Follow-up Therapy Shown to Improve Lymphoma Survival Rates

Antibody therapy for two years following standard care appears to improve survival in lymphoma patients

(RxWiki News) Follicular lymphoma patients fare better after receiving two years of rituximab-maintenance therapy following immunochemotherapy, according to a new study.

A slow-growing, common form of non-Hodgkin's lymphoma, follicular lymphoma (a type of cancer that involves the lymphatic system) usually responds well to treatment, although relapse is common. The monoclonal antibody rituximab has proven effective as a therapy, but rituximab in combination with chemotherapy has improved survival rates and thus become standard in the first-line of treatment for follicular lymphoma.

The possible benefit of continuing rituximab treatment after completing chemotherapy was not known, however, prompting a new study.

In the study, 72 percent of patients who received rituximab therapy for two years following chemotherapy achieved complete or unconfirmed complete response compared with 52 percent in the observation group, who did not continue to ritumixab therapy for two years following chemotherapy.

The study followed 1217 patients in all with previously untreated follicular lymphoma who were given an initial treatment of rituximab plus chemotherapy.

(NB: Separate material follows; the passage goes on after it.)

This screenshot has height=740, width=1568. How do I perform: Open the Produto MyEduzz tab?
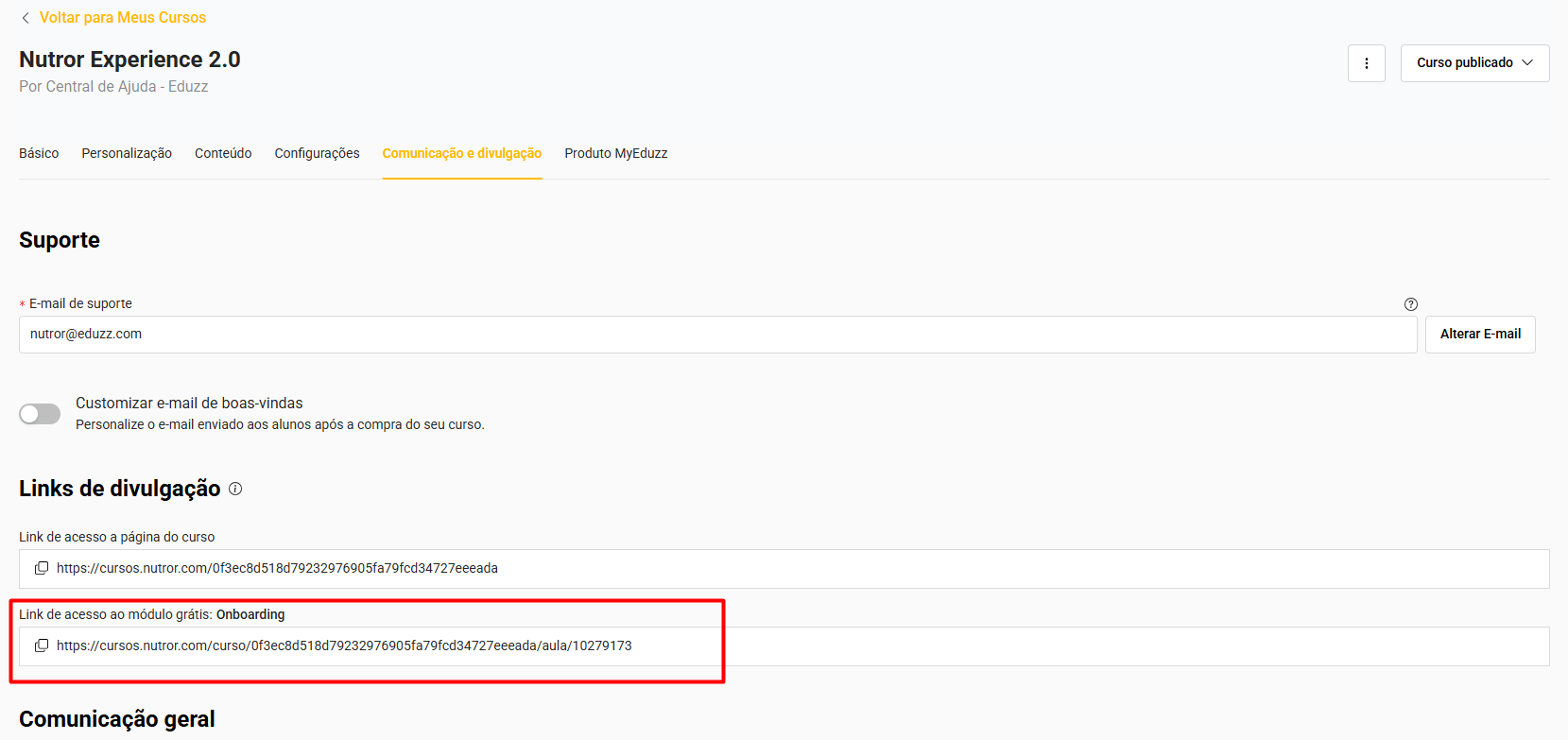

The study authors write that continued rituximab therapy following chemotherapy in patients with high tumour burden follicular lymphoma, who respond to initial treatment, should now be considered as first-line treatment.

Mild to moderate infections occurred in 39 percent of patients taking rituximab compared with only 24 percent in the observation group, however.

Researcher Jonathan Friedberg of the University of Rochester cautioned longer-term follow-up is needed to determine safety and resistance before rituximab-maintenance therapy is routinely offered to all patients with follicular lymphoma.